The “gold standard” for vaccine testing is to administer it to 50% of the population, while giving the remaining half a placebo. Instead of this, a “ring” method was preferred, similar to that which helped prove the smallpox vaccine worked in the 1970s.

When Ebola erupted in a village, researchers administered the vaccine to the (willing) relatives, neighbours, friends and people who came in contact with the sick, and those that came in contact with this first “ring” of people, in an attempt to contain the virus. Children, adolescents and pregnant women were exempt from the vaccination as there was no safety data for them. In practice, an average of 50% of people in these clusters were administered the treatment.

The Ebola virus.
Image via telegraph.co.uk

To test how well the vaccine protected people, the clusters were randomly assigned either to receive the vaccine immediately or three weeks after Ebola was confirmed. Among the 2,014 people vaccinated immediately, there were no cases of Ebola from 10 days after vaccination – allowing time for immunity to develop – according to the results published online in the Lancet medical journal (pdf). In the clusters with delayed vaccination, there were 16 cases out of 2,380.

WHO made it happen

The trial was sponsored by the World Health Organisation, as “nobody wanted to step into this role so we took the risk”, said assistant director-general, Dr Marie-Paule Kieny.

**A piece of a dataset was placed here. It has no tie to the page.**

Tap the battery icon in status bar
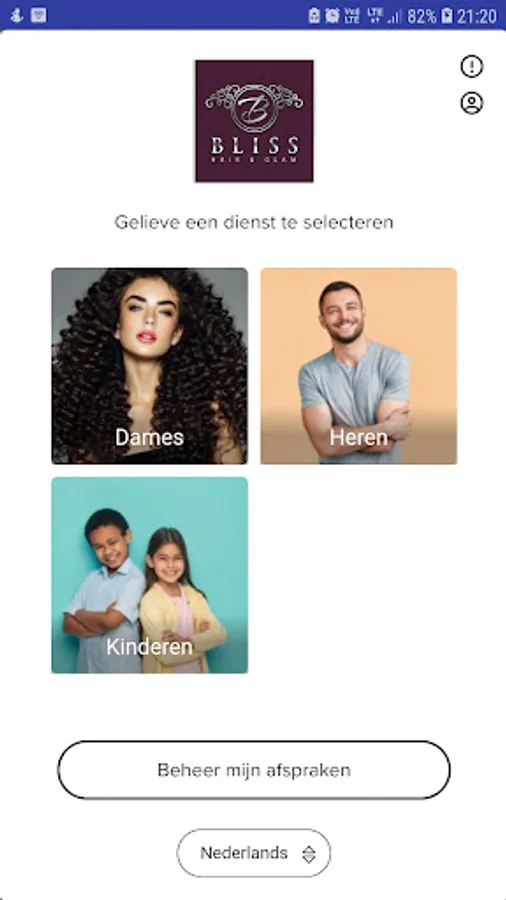This screenshot has width=506, height=900. (447, 15)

Funding came from the Wellcome Trust and other partners, including the governments of Norway and Canada.The British government contributed £1m of the trial funding and has said it will increase that amount to help allow the testing to continue.

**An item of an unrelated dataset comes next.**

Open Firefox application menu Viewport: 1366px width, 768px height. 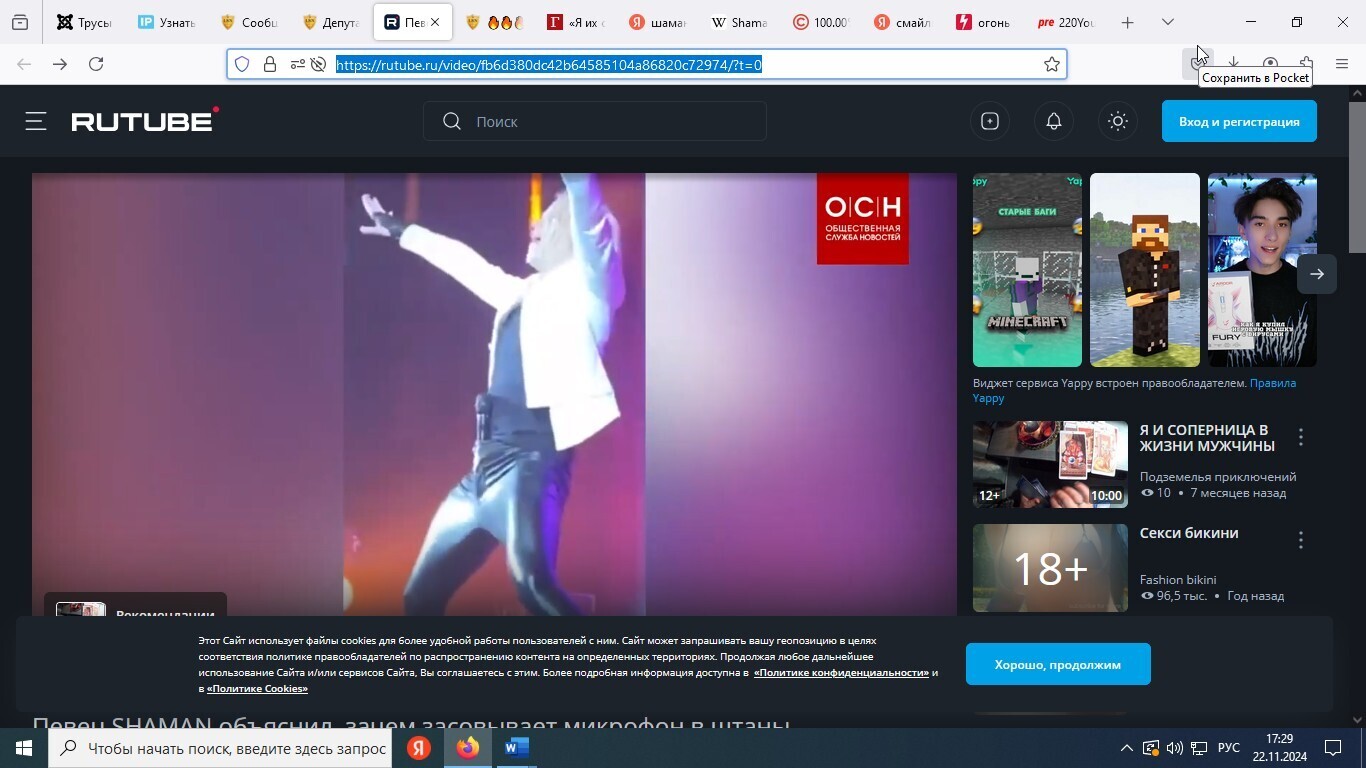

Others involved included Médecins sans Frontières, whose volunteer doctors were on the front line, and the London School of Hygiene and Tropical Medicine. About 90% of the trial staff were from Guinea, a country where no clinical research had been carried out before. The vaccine is made by Merck.

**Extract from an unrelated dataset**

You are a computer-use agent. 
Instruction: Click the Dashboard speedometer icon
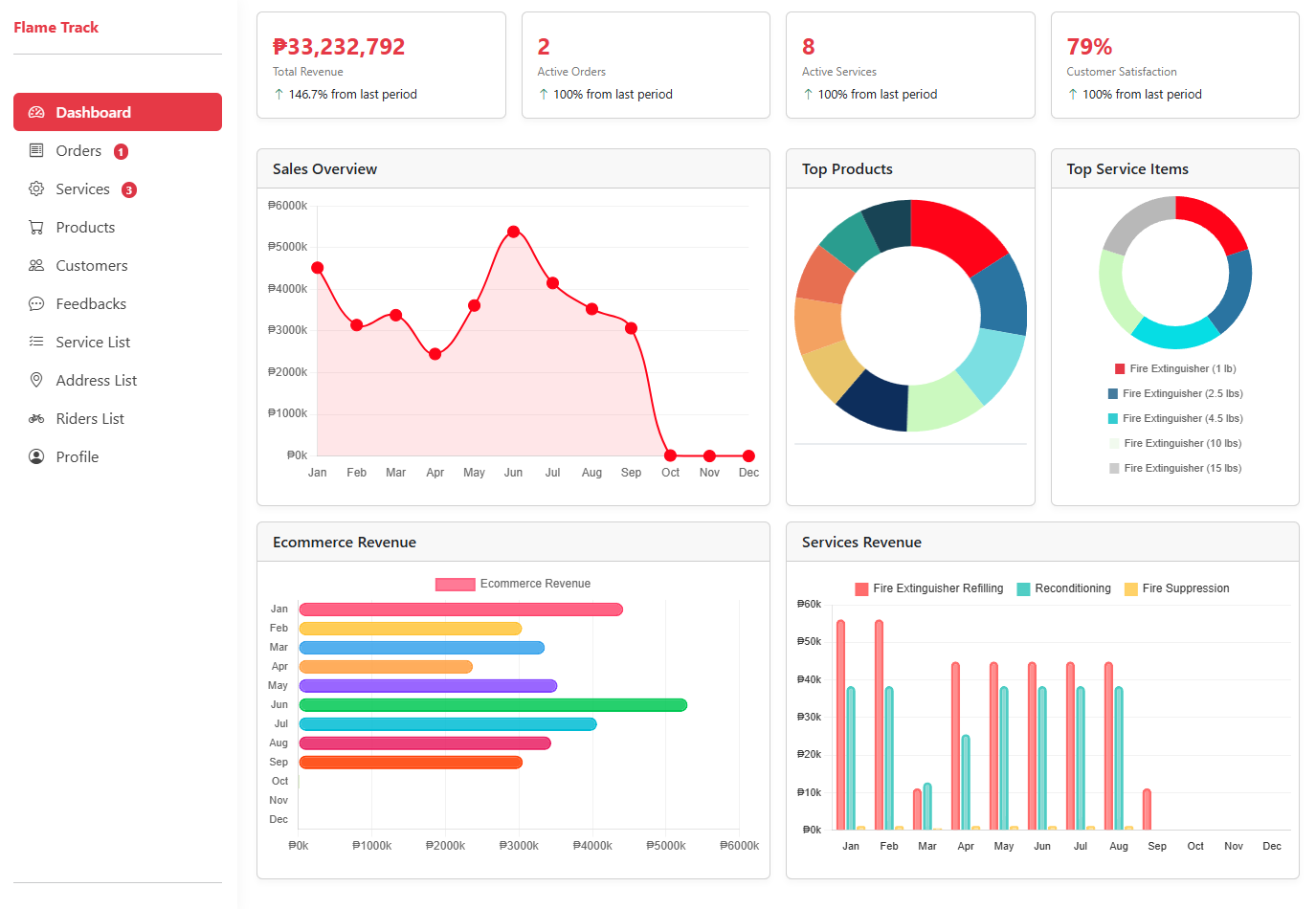click(x=36, y=112)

“We believe that the world is on the verge of an efficacious Ebola vaccine” said Kieny.

In terms of vaccine trials, the number of people it was trialed on is small but very promising, said Kieny. She expects that the success rate once more people are treated with the vaccine will stabilize somewhere around 75-100%.

The authors of the research believe the ring design made it “logistically feasible” to conduct trials even in poor countries in the middle of a fading epidemic and it was a promising strategy for the future.

“This trial dared to use a highly innovative and pragmatic design, which allowed the team in Guinea to assess this vaccine in the middle of an epidemic,” said Jeremy Farrar, director of the Wellcome Trust and one of the world’s leading experts on infectious disease. “It is a remarkable result which shows the power of equitable international partnerships and flexibility.

“Our hope is that this vaccine will now help bring this epidemic to an end and be available for the inevitable future Ebola epidemics. This partnership also shows that such critical work is possible in the midst of a terrible epidemic. It should change how the world responds to such emerging infectious disease threats.”

John-Arne Røttingen, the head of infectious disease control at the Norwegian Institute of Public Health and chair of the trial’s steering group, said it had been a race against time in the most challenging circumstances.

“We are really pleased with the interim results,” he said. “It is really important to add the vaccine to the traditional hygiene measures we have used in the response so far. I believe this will be an important contribution to getting down to zero cases.”

Future plans

Médecins sans Frontières said it was keen for the vaccine to be used in Sierra Leone and Liberia, where there were still cases.

“With such high efficacy, all affected countries should immediately start and multiply ring vaccinations to break chains of transmission and vaccinate all front-line workers to protect them.”

The trial will continue without randomization. What that means is that in Guinea, where there have been 3,786 cases and 2,520 confirmed deaths, every person that comes in contact with or that develops Ebola, and their secondary ring, will be offered the vaccine. Work performed in Gabon has also shown that the vaccine is safe for children and adolescents, so it will be offered to them too.